How is the architecture of modern football stadia similar to that of the Colosseum and how does it differ?

Essay by hurdygurdy123College, UndergraduateA-, April 2004

download word file, 1 pages 3.6 1 reviews

Downloaded 85 times

This essay will attempt to assess what similarities and differences exist, if any, between the Colosseum and modern football stadia; and where there are similarities what governs their application.

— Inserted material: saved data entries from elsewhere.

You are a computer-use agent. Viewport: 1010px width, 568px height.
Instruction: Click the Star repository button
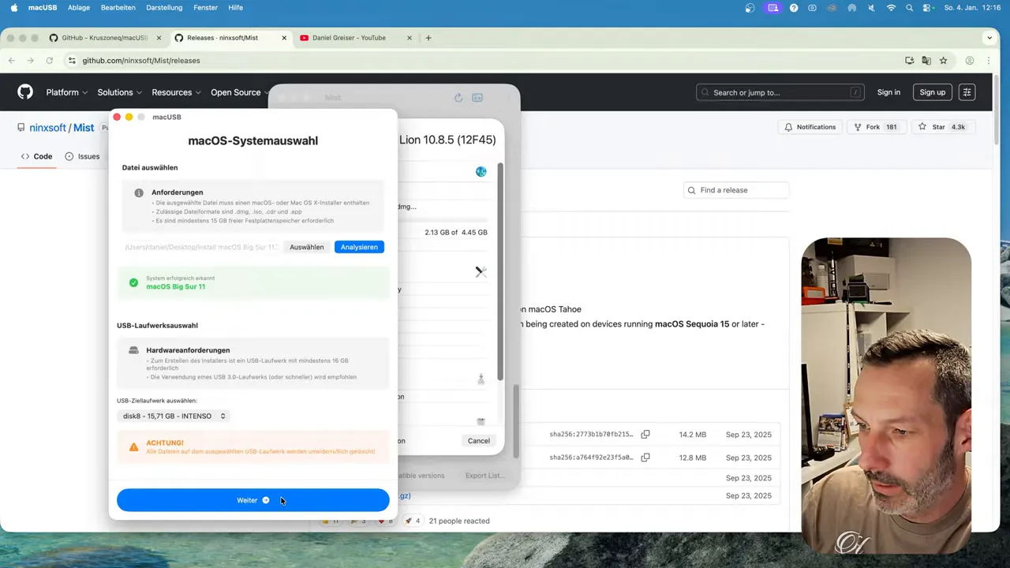[942, 127]
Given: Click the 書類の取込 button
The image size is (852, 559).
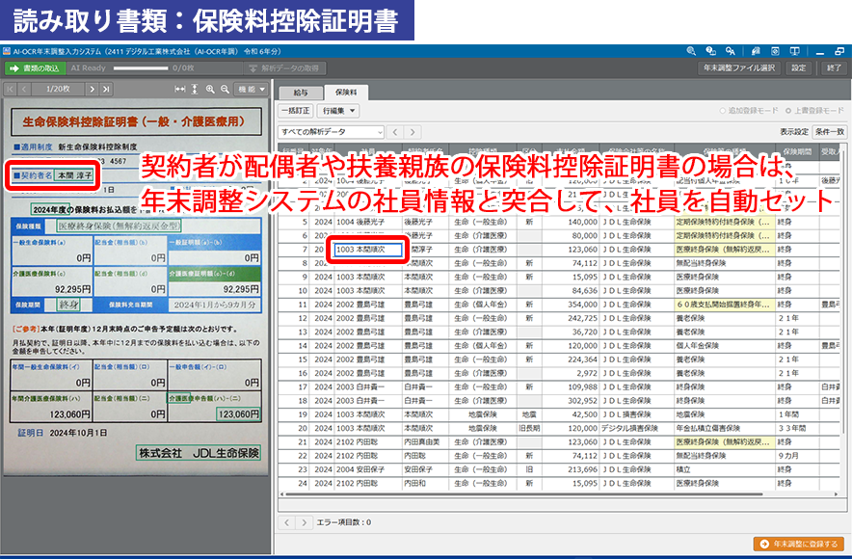Looking at the screenshot, I should pos(35,68).
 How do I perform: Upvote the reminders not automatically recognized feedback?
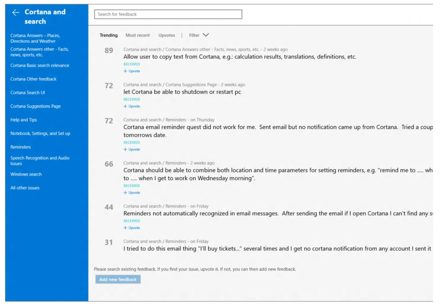coord(132,228)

One striking similarity between the Colosseum and many modern stadia is an oval shaped seating arrangement. This is because both have a functional requirement to provide large crowds with good visibility. Also the Coloseum and most modern stadia have a number of entrances that can safely deal with large crowds. For example Wembley's lettered, arched entrances are similar to the numbered arches of the Colosseum. Furthermore at modern stadia the entrance of players via a tunnel under the seating reflects that of the gladiators at the Colosseum.

Although both have used the most up to date building materials to create impressive landmarks; the application of today's building materials has meant that architects of modern stadia have been able to articulate facades in a wider variety of ways than was possible for Roman architects.

As such the facades of most modern stadia are radically different to that of the Colosseum. Yet some stadia have still chosen to mimic aspects of the Colosseum. For example the columns and arched windows articulating the façade of Wembley's main entrance; or the two tiers of arcades and series of columns that articulate the façade of Berlin's oval shaped Olympiastadion. By copying

aspects of the Colosseum's façade, architects of modern stadia are suggesting that these buildings are of a similar importance.

Although the Colosseum and modern stadia have both used the most up to date methods to create impressive landmarks, the articulation of facades is generally very different. The exception seems to be when modern stadia want to appear similarly important and imposing. In fact most similarities occur because similar functional requirements demand similar solutions.